## Exercise requirements
The required answer is each line in the entries below where "every" occurs.

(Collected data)

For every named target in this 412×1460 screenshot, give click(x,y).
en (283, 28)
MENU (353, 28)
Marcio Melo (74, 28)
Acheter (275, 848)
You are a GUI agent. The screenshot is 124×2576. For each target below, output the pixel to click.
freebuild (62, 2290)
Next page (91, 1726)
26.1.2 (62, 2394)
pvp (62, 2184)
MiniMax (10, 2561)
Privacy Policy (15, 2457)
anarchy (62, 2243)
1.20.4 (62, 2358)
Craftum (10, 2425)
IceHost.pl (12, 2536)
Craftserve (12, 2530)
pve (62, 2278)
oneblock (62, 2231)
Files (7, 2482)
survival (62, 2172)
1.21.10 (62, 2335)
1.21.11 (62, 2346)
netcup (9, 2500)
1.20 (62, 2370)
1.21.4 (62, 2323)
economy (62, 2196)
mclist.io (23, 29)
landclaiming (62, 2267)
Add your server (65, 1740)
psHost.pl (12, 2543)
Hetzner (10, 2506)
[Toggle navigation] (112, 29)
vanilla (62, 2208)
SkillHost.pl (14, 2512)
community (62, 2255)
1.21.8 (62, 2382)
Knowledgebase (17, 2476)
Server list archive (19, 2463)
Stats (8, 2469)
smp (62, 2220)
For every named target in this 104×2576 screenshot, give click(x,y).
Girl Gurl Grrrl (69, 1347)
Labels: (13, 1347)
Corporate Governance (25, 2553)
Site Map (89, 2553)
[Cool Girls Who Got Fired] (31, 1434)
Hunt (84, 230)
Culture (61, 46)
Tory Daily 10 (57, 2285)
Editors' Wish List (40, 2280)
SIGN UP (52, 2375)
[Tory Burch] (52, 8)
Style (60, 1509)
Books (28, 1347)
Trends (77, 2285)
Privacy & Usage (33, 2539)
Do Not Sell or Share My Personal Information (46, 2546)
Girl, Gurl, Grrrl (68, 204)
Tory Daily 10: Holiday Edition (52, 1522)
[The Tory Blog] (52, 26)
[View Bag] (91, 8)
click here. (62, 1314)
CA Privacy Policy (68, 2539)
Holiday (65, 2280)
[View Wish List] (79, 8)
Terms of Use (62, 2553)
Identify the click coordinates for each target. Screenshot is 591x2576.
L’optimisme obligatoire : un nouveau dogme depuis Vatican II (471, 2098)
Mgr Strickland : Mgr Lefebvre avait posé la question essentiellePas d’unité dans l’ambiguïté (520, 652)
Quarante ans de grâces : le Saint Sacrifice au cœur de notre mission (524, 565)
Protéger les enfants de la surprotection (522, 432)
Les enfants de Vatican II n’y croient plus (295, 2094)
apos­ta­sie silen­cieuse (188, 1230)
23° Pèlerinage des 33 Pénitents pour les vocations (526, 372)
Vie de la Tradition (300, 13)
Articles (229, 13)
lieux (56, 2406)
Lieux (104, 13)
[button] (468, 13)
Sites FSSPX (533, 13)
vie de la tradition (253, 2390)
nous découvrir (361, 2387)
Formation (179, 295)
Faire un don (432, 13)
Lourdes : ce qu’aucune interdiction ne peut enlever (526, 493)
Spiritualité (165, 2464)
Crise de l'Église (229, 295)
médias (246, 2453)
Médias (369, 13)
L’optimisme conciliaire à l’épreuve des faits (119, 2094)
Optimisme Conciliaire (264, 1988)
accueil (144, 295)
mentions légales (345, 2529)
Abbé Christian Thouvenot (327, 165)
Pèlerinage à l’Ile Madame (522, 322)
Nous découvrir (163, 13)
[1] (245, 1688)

## Task result
For every named target in this 412×1460 screenshot, give click(x,y).
For every named target in this 104×2576 screenshot, give click(x,y).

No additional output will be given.